Andrew: Okay. I get that. And that is the thing that really gets me excited about entrepreneurship. You know lately I’ve been thinking, there was a period there where people want to be entrepreneurs, wanted to just start tech companies, wanted to be the next creator of the next Instagram and then things change recently where now people want to be the next big celebrity on Instagram. Instead of creating the platform, they want to be the person on the platform. And I don’t take away from them. I know that many of them are the next frontier of entrepreneurs, but there’s something about software entrepreneurs and what they are able to do. There’s something about this tech type of entrepreneur, software, services, etc. that makes it different and makes it still exciting for me and it’s the fact that your software could save so many people’s lives.

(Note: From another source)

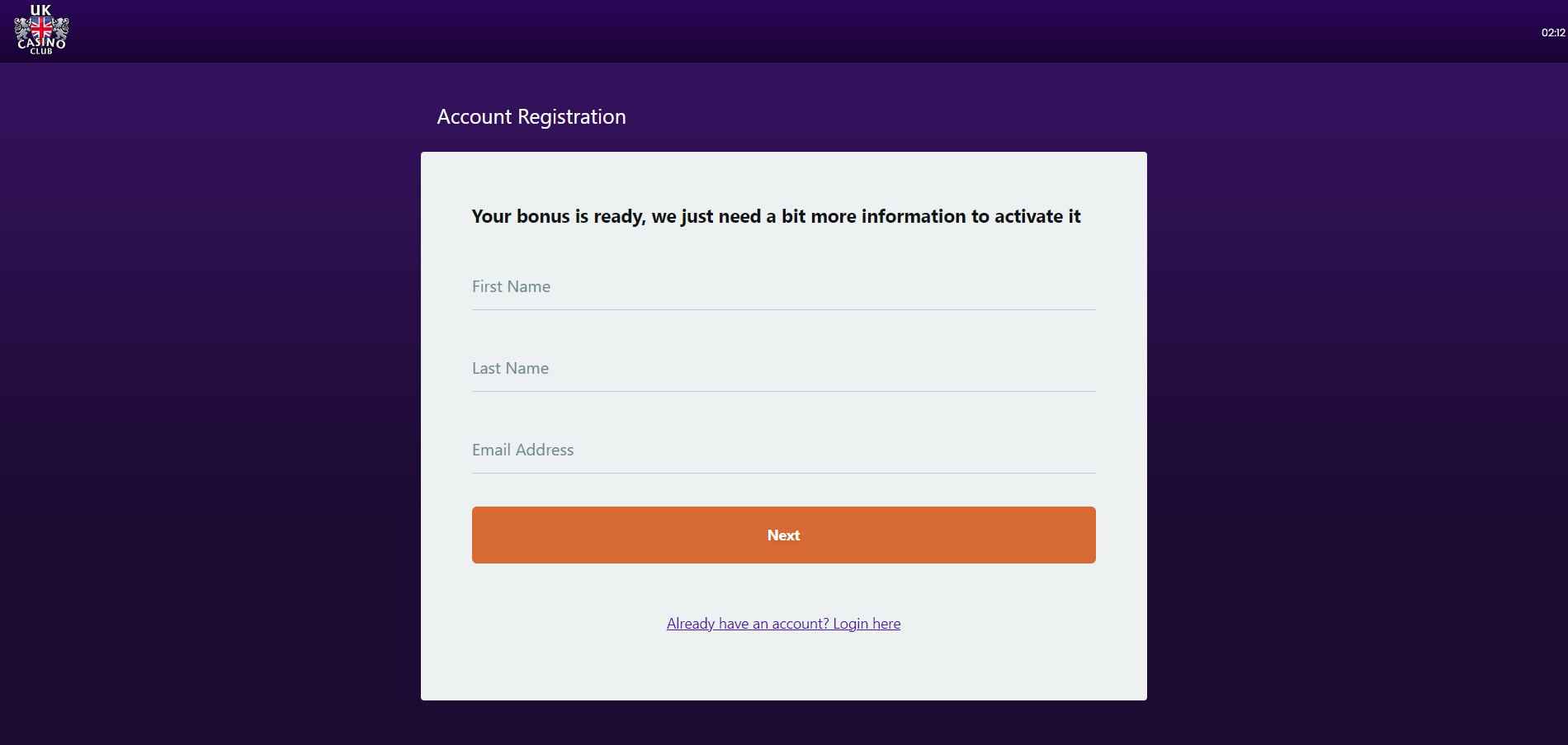
Task: Click the Union Jack emblem in logo
Action: click(41, 30)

Along similar lines. Jamie Siminoff, I’ve known him from LA when I lived there. He’s a guy who was just like bumming around trying a . . . not bumming around, never bumming. It was trying a bunch of different ideas and then he came up with one Ring that his focus is on safety and you could see he’s having an impact on communities. That’s really what’s exciting. All right.

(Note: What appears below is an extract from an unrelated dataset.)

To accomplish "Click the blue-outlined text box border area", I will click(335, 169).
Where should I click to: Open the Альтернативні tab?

Allan: And that’s what we’re doing. That’s exactly right. And, you know, look and I apologize, I go really quick, but I think you hit it on the head. A lot of people get into some of this stuff if their truth be told because they think they can make a huge amount of money, right? Whether it’s, you know, when you think about 30 years ago, I think it’s today. I think this is the 30 year anniversary of the internet itself being born and so those are original entrepreneurs, those original inventors, they weren’t thinking . . . I mean, Bill Gates didn’t think about building the company that he built, right? Zuckerberg did not think about building Facebook into Facebook, right?
When we come in today I mean these two platforms, Android and Apple have done something amazing, which means between the two of them, we can get a message out to over 4 billion people on the planet. That’s staggering, right? They’ve done all the heavy lifting. If I can tap into that, we can do something amazing. And so many people focus on, “Oh, I can make a ton of money.” Yeah, money’s nice, right? Trust me, it’s going to be a lot better when we have 100 million in revenue versus a million in revenue, no doubt about it, right? But what’s most important is when we have 100 million, that means that we’re keeping a lot more people safe and that’s where we’re focused on.
Andrew: All right. The website for anyone who wants to go check it out is In-telligent and it’s in in-telligent.com. Do you think people know what a hyphen is?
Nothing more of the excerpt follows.